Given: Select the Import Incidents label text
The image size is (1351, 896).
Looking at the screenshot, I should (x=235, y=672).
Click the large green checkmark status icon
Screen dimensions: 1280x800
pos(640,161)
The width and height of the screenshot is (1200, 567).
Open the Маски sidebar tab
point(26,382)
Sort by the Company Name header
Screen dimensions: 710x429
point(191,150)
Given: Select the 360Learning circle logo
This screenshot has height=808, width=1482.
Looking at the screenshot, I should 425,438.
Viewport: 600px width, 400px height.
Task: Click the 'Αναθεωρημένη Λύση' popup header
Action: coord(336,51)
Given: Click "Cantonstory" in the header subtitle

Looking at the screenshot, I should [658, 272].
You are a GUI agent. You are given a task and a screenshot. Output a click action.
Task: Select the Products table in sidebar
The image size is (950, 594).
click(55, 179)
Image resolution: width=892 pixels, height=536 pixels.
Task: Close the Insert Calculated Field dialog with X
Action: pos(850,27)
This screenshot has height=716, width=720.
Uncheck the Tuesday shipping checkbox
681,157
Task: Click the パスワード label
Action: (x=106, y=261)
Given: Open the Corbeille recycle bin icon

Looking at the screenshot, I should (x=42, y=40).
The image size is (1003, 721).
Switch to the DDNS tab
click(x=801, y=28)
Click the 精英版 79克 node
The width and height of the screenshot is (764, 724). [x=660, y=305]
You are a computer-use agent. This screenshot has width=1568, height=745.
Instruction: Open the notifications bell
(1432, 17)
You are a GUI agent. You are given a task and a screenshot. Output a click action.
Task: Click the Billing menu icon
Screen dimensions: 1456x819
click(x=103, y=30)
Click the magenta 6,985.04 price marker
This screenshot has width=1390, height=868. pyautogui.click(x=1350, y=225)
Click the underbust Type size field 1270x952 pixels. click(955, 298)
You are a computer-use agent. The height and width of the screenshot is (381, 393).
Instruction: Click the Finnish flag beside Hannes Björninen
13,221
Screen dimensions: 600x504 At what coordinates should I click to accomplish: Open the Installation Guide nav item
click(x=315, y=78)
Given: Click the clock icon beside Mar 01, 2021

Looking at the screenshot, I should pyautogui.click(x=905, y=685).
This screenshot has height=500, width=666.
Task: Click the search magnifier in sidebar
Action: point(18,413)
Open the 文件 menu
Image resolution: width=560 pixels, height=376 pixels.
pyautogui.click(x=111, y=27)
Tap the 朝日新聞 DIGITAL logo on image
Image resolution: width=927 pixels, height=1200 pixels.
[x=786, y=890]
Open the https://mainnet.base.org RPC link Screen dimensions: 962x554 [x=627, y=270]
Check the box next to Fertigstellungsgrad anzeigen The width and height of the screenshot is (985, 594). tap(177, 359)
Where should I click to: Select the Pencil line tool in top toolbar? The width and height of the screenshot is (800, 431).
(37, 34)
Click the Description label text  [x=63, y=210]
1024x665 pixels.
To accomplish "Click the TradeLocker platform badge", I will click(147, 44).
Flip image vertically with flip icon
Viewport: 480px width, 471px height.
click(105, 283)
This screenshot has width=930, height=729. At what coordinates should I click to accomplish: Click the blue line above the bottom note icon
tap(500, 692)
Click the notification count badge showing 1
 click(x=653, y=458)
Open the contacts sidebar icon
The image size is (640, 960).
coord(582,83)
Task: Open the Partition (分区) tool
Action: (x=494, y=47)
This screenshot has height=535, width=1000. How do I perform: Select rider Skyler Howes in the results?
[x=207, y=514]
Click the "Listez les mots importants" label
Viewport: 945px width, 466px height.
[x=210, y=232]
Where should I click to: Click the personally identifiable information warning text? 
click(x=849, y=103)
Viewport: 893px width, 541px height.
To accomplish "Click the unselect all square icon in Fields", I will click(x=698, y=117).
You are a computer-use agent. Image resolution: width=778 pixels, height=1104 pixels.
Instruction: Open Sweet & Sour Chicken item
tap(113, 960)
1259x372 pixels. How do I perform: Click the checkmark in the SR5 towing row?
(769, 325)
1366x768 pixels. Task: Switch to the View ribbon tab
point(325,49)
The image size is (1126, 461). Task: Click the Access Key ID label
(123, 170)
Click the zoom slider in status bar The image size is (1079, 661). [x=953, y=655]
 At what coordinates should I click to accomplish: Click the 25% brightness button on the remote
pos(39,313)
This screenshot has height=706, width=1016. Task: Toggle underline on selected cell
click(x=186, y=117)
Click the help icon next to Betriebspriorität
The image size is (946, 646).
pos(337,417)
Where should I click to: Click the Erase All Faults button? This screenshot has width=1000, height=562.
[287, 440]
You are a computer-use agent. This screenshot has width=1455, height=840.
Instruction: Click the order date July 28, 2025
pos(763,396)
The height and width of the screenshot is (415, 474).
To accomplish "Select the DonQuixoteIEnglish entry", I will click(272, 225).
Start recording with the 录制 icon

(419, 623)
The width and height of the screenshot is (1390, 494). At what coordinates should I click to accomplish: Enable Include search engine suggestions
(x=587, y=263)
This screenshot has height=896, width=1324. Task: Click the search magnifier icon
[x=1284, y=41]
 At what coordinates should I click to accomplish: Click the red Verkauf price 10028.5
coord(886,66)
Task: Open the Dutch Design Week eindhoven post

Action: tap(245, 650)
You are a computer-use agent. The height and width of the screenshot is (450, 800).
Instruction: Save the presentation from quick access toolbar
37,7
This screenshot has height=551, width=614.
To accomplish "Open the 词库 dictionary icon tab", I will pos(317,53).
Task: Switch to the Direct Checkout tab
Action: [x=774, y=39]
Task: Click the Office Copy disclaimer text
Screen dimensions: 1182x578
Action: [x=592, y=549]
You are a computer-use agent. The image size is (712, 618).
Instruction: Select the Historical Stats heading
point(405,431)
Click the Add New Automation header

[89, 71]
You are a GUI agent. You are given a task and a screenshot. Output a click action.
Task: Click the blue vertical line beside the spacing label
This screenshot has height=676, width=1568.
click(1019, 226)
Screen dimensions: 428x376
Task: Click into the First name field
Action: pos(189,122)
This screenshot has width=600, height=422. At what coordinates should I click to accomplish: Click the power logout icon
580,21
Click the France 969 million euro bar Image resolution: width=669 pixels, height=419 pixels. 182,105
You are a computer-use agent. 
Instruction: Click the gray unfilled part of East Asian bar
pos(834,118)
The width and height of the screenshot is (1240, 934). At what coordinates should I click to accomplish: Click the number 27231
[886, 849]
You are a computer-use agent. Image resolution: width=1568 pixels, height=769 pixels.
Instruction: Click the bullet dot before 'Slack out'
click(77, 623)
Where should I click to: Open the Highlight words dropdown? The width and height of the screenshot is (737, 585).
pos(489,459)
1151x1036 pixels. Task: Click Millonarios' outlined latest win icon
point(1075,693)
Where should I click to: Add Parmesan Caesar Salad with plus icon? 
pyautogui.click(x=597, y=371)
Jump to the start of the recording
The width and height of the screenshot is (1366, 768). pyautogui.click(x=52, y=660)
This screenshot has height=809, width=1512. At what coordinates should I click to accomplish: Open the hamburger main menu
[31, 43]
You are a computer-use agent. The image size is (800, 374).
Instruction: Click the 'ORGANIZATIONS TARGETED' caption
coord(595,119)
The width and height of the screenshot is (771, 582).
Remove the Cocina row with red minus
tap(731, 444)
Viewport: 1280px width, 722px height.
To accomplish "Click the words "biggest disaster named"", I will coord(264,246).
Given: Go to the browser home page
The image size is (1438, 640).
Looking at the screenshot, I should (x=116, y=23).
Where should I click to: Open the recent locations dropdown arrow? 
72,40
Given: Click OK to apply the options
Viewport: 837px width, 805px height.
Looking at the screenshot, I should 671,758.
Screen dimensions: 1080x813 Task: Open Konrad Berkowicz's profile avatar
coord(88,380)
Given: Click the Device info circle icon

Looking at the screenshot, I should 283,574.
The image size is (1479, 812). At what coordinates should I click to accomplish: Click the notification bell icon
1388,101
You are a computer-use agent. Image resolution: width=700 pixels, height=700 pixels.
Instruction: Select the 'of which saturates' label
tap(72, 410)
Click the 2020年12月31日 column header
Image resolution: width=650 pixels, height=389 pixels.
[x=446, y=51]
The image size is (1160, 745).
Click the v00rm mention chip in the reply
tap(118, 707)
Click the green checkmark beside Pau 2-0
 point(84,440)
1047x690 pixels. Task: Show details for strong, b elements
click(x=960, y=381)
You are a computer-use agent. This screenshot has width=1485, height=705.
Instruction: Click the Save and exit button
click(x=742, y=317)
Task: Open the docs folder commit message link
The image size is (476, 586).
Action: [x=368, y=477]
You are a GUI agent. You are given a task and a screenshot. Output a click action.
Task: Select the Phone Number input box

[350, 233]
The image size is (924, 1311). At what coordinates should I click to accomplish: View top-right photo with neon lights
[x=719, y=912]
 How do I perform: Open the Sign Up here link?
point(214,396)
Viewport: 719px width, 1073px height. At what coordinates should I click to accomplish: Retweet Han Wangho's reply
+---+
Determine how many lines of this listing have the word "next" in them, and reply with that number alone.

2